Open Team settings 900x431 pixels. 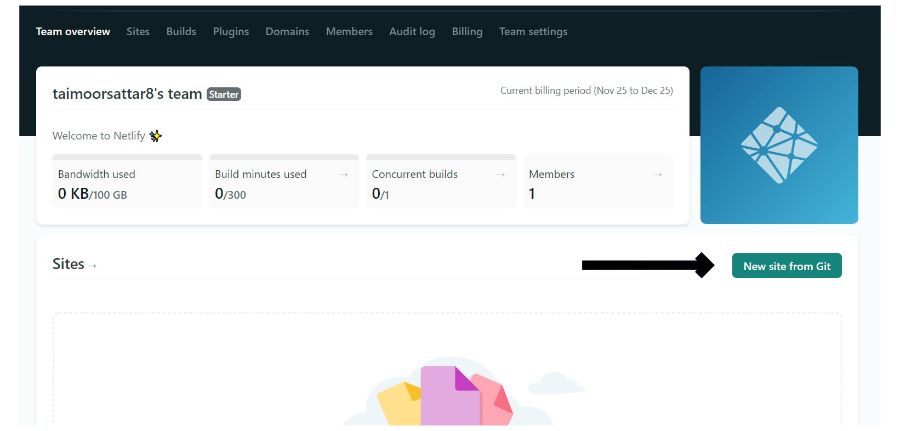[x=533, y=32]
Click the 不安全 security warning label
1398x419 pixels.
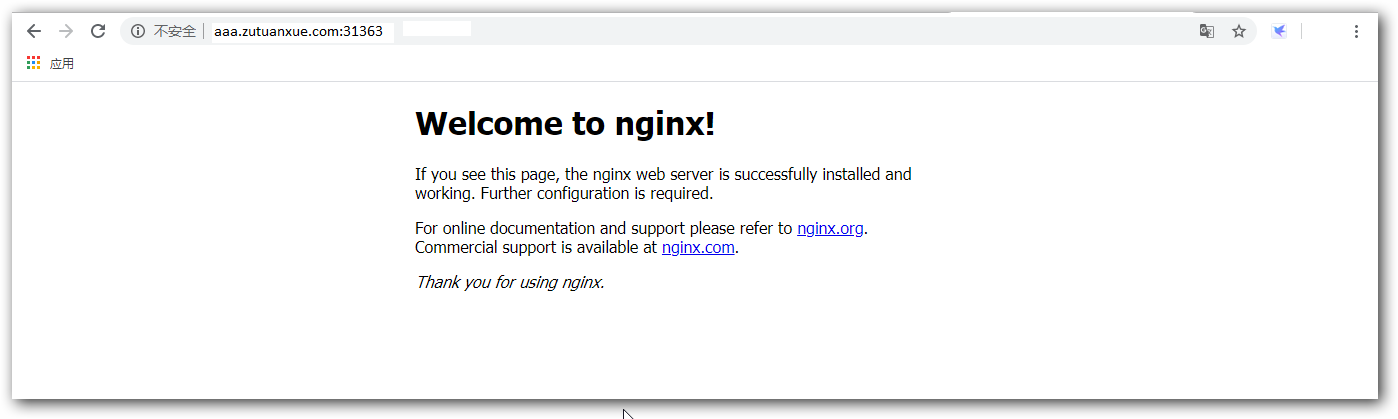(175, 31)
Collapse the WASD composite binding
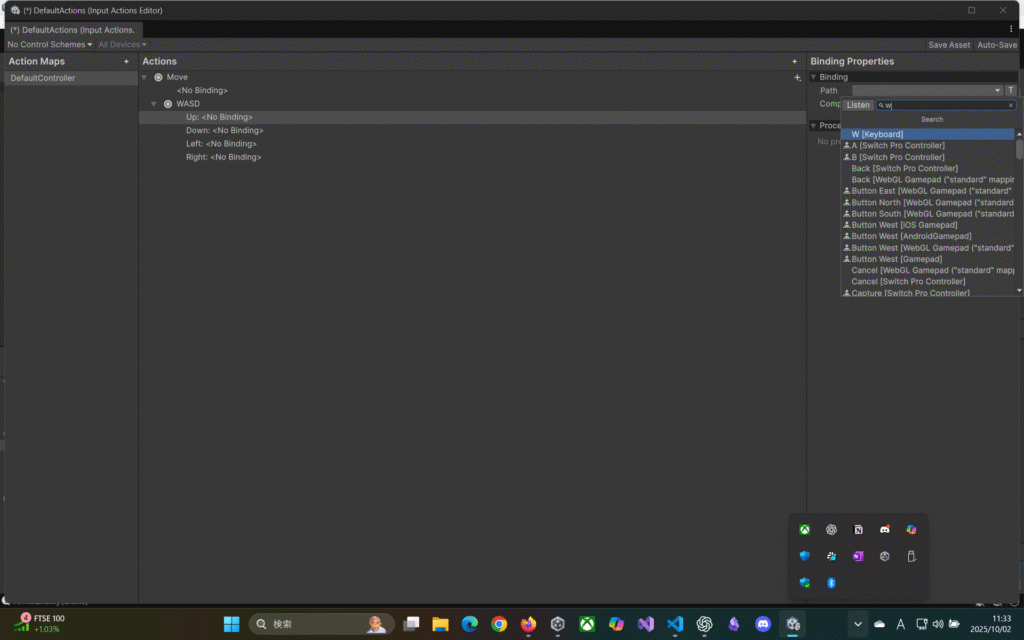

### Required work
The copy must begin at the line containing "Click the 不安全 security warning label" and end at the last line of the data above, with every line retyped exactly and no pictures included.

### Answer to the problem
Click the 不安全 security warning label
1398x419 pixels.
(175, 31)
Collapse the WASD composite binding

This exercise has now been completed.